Note that ark::serialization::read_serializable_type_from_file
can also read rbuf files that were
simply written to disk directly (say, using ark::core::write_string_to_disk
APIs). In that case,
you cannot invoke the read_generic_object_from_serialized_file
APIs, as the schema information was
not written out.
The opposite is also true – files written out with the write_serializable_type_to_file
can be read
in and deserialized using standard APIs. The serialized data is written out first, followed by a header
block, which would be ignored.
Writing to Parquet
You can write simple rbuf files out as rows in a Parquet file. As long as your rbuf only contains basic (non-nested) fields, such as fundamental types, timestamps, strings, or GUIDs, you can write it out as a row in a parquet file.
For example:
#include "ark/serialization/parquet/parquet_writer.hh"

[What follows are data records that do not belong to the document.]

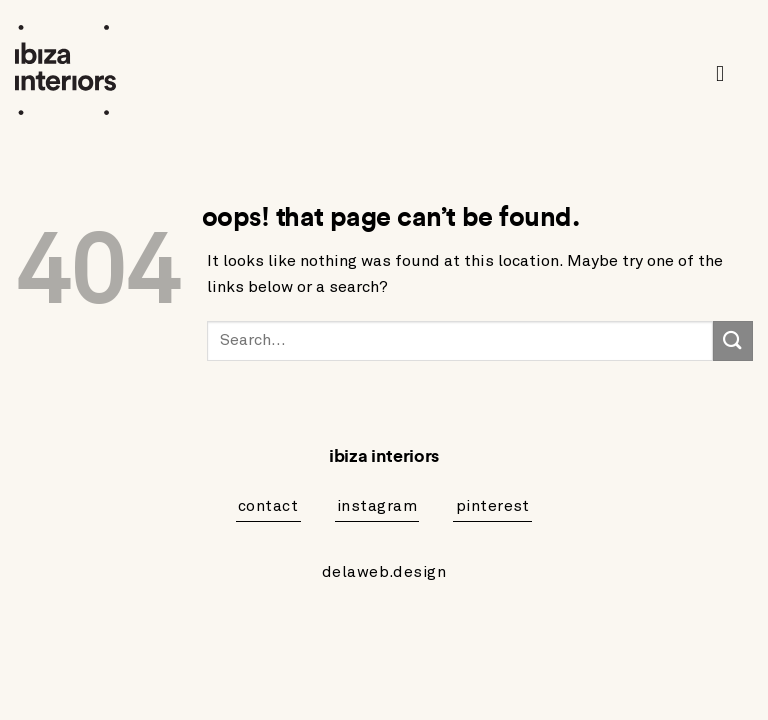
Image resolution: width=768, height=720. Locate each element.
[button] (734, 70)
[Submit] (733, 340)
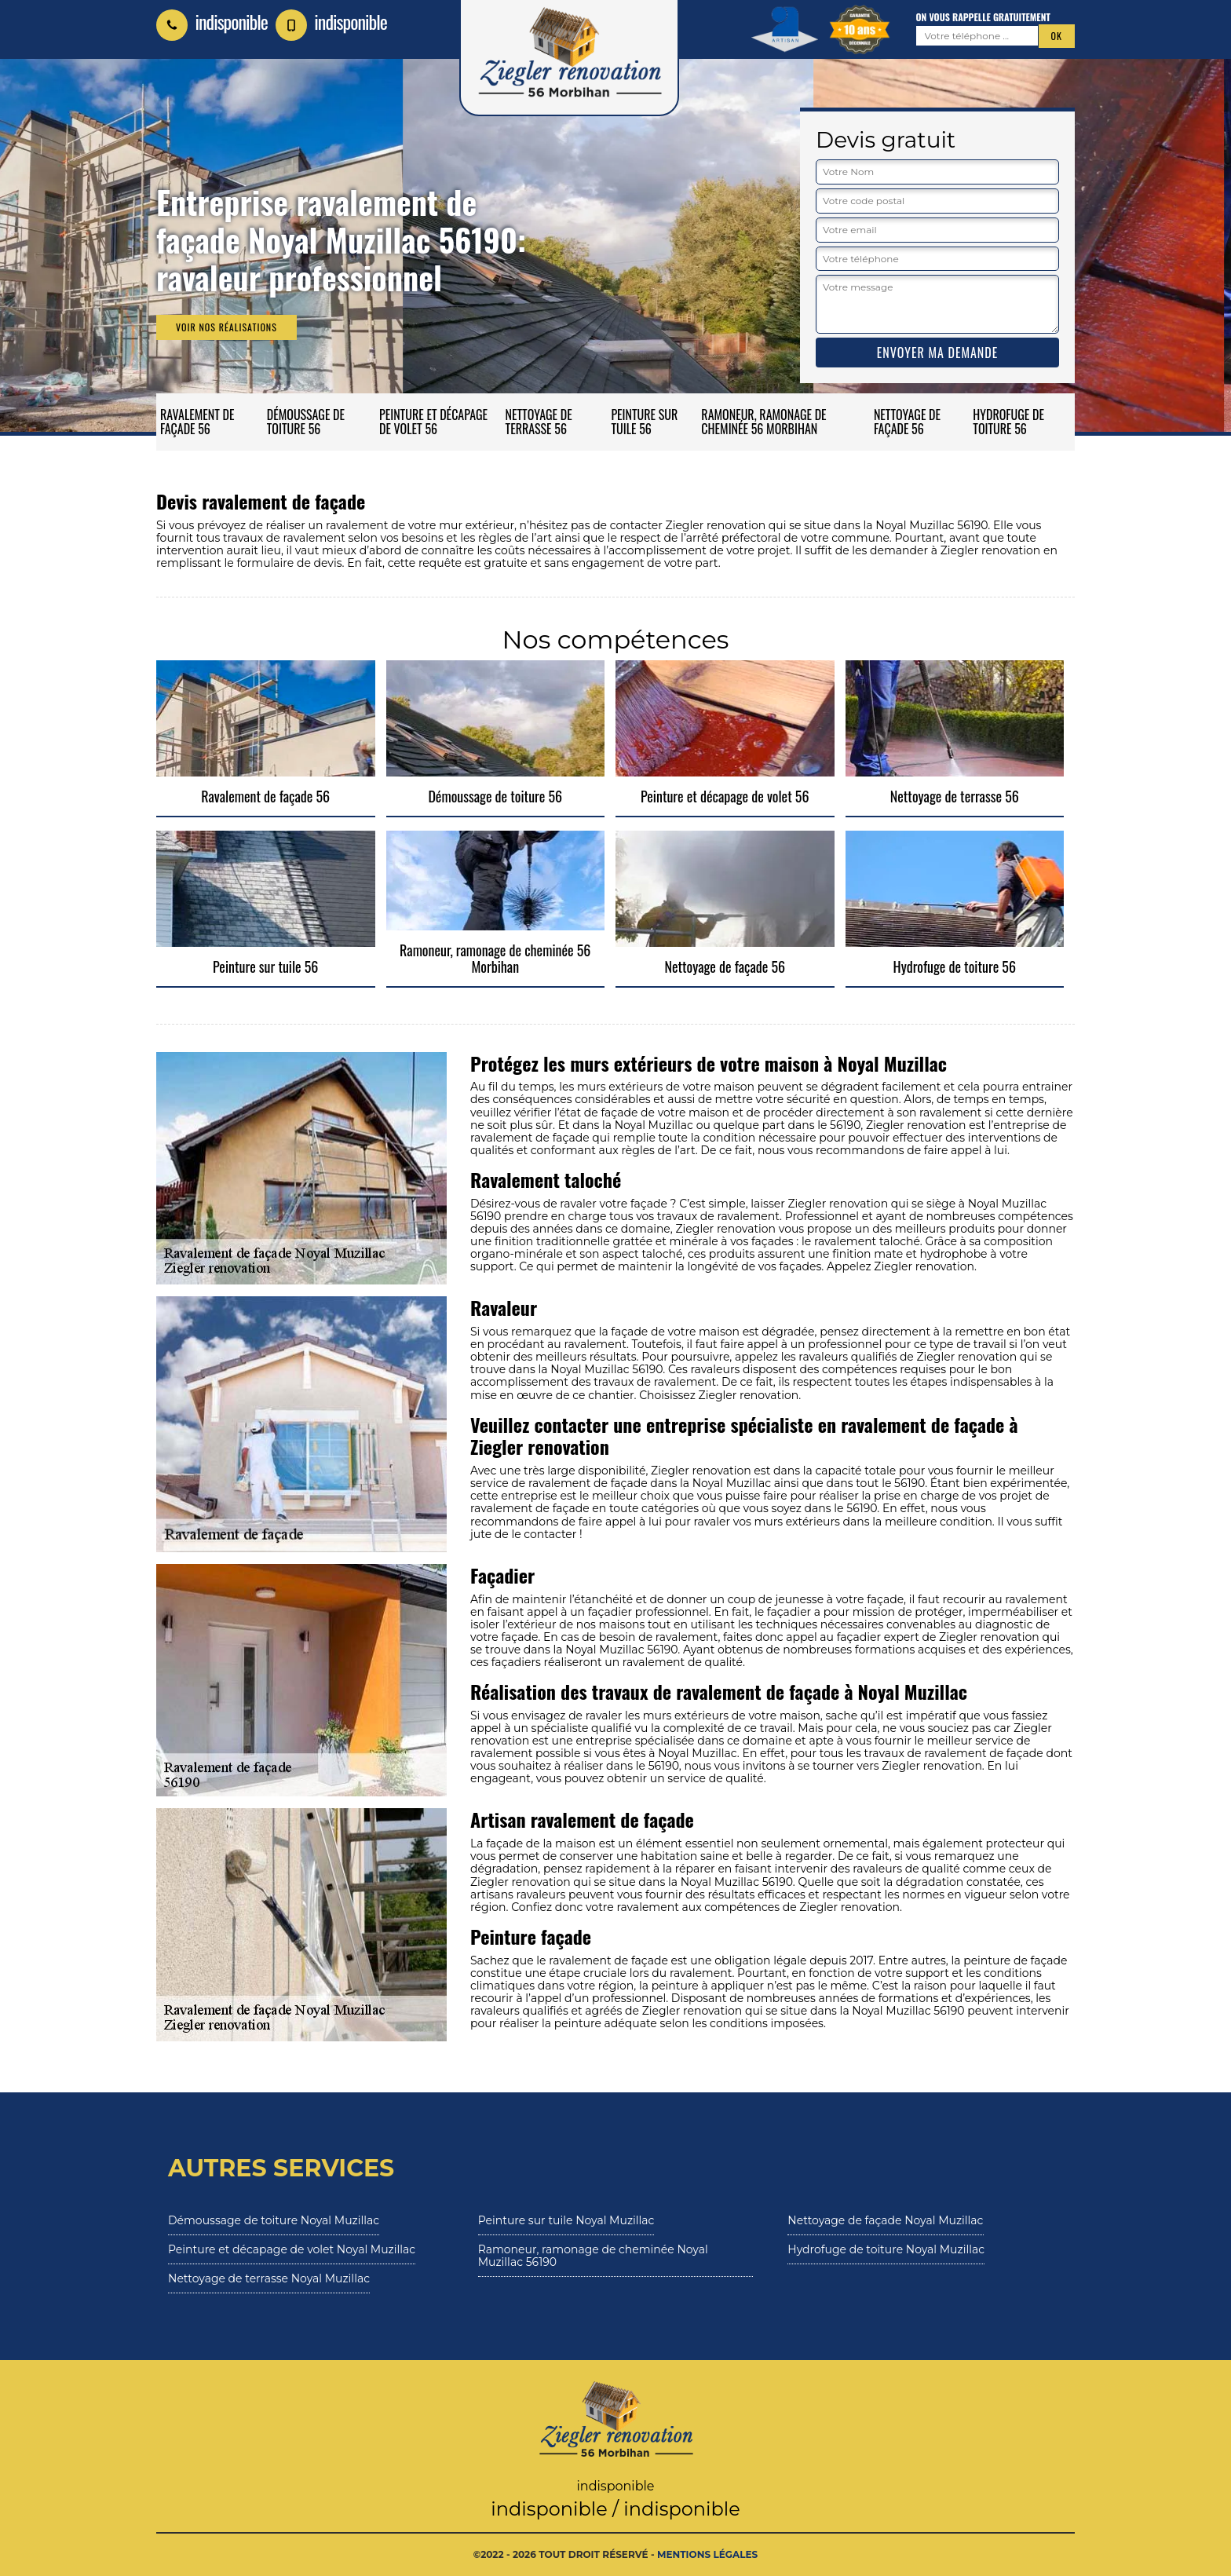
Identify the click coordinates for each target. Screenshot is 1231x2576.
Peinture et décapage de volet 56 (433, 421)
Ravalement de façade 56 (197, 421)
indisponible (212, 21)
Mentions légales (707, 2554)
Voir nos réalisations (226, 327)
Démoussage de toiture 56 (306, 421)
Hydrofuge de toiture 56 (1008, 421)
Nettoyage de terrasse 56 (539, 421)
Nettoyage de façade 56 (907, 421)
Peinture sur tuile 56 (644, 421)
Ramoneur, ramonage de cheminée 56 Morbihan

#include "my_rbuf_type.hh"
auto writer = ParquetWriter::Create<MyRbufType>("path/to/file.parquet");
for (size_t row = 0; row < 10; ++row)
{
MyRbufType type{.my_value = row};
writer.write(type);
}
writer.close();
Please note that you can also provide a compression type to the constructor, allowing you to create compressed parquet files if desired.
rbuf Intermediate Representation
For some use cases (such as language servers), it is possible to get an intermediate
representation (IR) of the parsed rbuf. You can do this programmatically (by using the
ark::serialization::parse_rbuf
function, or through rbufc
.
If using rbufc
, pass the option --language ir
, and it will emit a JSON document
containing the intermediate representation. This is not considered to be a stable
interface, and may change over time. However, it does include things like line numbers,
source files, schema definitions, and field names and types, all of which could be useful
for further code generation or language servers.